Будущее войны заключается также в новом способе ведения борьбы. Один управляющий беспилотником рассказал мне, как он воюет в Ираке, не выезжая из Невады: «Ты сражаешься 12 часов, стреляешь из оружия по целям, убиваешь врагов, потом садишься в машину и возвращаешься домой. И вот уже через 20 минут ты ужинаешь с детьми и расспрашиваешь их об уроках».
«Вряд ли в списке угроз для человечества первым номером идет притеснение роботами людей, которое можно было бы сопоставить, например, с тем, как австралийские аборигены притеснялись европейскими колонистами. Скорее следовало бы побеспокоиться о том, что может сделать с искусственным интеллектом человек, чем о том, что ИИ может сделать сам по себе. Мы, люди, скорее настроим интеллектуальные системы друг против друга или станем слишком сильно зависеть от них.
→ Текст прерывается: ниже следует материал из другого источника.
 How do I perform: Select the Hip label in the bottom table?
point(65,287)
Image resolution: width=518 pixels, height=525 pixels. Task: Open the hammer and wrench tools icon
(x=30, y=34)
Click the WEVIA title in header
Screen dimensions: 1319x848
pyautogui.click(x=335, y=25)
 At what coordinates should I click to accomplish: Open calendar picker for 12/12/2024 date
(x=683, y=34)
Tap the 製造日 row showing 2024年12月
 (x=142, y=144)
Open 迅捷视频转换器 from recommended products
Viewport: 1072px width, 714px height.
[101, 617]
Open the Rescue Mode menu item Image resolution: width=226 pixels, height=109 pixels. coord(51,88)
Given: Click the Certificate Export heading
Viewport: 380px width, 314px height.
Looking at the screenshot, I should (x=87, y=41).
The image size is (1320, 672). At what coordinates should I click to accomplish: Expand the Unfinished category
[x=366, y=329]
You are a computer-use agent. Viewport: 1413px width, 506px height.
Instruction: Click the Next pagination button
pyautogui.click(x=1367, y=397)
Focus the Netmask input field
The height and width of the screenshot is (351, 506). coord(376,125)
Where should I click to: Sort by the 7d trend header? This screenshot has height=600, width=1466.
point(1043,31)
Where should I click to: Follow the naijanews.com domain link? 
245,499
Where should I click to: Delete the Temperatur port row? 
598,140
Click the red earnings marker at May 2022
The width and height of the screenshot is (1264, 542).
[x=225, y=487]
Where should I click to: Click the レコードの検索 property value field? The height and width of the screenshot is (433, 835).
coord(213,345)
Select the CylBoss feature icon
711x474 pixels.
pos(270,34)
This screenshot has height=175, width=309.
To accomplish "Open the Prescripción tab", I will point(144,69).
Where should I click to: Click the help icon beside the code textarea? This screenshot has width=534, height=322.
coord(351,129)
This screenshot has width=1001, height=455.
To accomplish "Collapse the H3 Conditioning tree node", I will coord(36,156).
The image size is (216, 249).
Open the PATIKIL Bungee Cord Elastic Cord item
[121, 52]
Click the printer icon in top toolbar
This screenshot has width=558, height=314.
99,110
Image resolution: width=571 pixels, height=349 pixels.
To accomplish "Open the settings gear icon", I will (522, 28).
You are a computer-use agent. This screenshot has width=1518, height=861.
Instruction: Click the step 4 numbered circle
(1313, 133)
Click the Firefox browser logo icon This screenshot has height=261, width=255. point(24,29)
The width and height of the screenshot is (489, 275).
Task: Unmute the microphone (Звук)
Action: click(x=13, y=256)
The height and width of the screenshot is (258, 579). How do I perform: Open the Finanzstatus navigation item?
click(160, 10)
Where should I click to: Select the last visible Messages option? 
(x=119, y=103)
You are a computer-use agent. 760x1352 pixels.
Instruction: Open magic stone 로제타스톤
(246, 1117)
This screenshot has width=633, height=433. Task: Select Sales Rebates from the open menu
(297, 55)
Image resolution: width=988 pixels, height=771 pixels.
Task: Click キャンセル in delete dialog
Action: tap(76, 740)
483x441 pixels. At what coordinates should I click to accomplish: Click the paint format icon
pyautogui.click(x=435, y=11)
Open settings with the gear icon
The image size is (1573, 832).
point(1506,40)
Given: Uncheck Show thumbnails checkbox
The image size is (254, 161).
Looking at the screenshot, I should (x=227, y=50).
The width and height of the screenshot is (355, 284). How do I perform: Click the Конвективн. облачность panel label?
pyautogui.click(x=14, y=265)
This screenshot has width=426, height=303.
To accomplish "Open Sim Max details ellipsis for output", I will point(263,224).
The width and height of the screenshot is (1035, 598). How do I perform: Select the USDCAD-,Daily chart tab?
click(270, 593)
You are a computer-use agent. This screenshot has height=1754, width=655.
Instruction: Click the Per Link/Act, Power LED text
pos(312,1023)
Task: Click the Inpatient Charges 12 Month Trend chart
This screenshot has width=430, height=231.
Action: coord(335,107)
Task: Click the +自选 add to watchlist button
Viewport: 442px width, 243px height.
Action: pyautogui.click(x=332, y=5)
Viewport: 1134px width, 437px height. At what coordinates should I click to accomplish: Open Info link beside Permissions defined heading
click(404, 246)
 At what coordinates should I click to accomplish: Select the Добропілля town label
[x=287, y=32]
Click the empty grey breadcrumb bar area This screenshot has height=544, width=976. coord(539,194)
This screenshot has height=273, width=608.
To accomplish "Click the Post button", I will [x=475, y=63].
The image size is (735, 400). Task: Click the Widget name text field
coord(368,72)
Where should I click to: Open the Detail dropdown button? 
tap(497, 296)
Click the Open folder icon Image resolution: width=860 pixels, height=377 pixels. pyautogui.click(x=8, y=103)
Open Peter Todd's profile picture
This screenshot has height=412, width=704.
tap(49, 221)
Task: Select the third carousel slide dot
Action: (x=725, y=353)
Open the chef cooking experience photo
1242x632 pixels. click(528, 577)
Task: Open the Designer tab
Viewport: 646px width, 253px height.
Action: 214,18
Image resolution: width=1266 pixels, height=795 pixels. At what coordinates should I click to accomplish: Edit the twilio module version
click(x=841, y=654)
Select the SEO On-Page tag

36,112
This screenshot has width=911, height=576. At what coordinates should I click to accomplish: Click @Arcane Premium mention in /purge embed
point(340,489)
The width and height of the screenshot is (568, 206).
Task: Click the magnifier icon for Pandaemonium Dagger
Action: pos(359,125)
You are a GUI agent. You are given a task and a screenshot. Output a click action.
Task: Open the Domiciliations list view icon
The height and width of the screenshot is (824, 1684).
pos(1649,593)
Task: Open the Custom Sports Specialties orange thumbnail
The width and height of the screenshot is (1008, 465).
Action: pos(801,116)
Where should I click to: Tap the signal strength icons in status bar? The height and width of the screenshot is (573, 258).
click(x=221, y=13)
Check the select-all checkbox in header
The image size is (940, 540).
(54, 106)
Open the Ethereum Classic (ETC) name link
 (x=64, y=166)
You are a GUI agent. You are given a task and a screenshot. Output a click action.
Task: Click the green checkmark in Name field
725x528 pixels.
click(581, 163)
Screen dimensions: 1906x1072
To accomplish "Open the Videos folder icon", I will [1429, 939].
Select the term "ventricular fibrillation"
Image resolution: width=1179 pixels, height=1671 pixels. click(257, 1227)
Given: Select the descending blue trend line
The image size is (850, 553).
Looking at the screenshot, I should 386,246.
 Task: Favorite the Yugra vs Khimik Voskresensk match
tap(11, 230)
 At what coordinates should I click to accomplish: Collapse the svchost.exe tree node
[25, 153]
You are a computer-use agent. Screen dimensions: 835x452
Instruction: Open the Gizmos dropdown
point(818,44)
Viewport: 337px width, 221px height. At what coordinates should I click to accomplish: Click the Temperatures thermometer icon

Как в басне об ученике чародея: если искусственный интеллект и причинит вред, то, вероятно, из-за того, что мы, руководствуясь благими намерениями, давали ему плохо продуманные команды, а не потому, что машины желают нас завоевать. Самым большим риском остается природная глупость, а не искусственный интеллект».
«Миллион лет — не возраст для биологического вида. Но мы все-таки особенный вид. Мы изобрели средства собственного уничтожения. И можно утверждать, что мы демонстрируем довольно вялое нежелание их использовать. […] Мы, бесспорно, уступаем другим видам в скорости, в мимикрии, в способности копать, в плавании, в умении летать. Мы всего лишь умнее. И по крайней мере до изобретения оружия массового уничтожения именно благодаря умственным способностям у нашего вида наблюдался устойчивый — даже экспоненциальный — прирост численности. За последние несколько тысячелетий человеческое население планеты увеличилось намного более чем в сотню раз. Человек установил свои форпосты не только на всех континентах, включая Антарктиду, но и в океанских глубинах, и на околоземной орбите. И если мы не уничтожим сами себя, то, очевидно, продолжим двигаться в том же прогрессивном направлении и в конце концов начнем заселять соседние планеты. Еще мне кажется очевидным, что через тысячу лет историки — если они еще останутся — будут оглядываться на наше время как на поворотный момент, развилку в истории человечества. Потому что если мы уцелеем, то наш век будет вспоминаться как период, когда мы могли уничтожить свой род, но одумались и сумели этого избежать. Это будет период, когда планета сплотилась».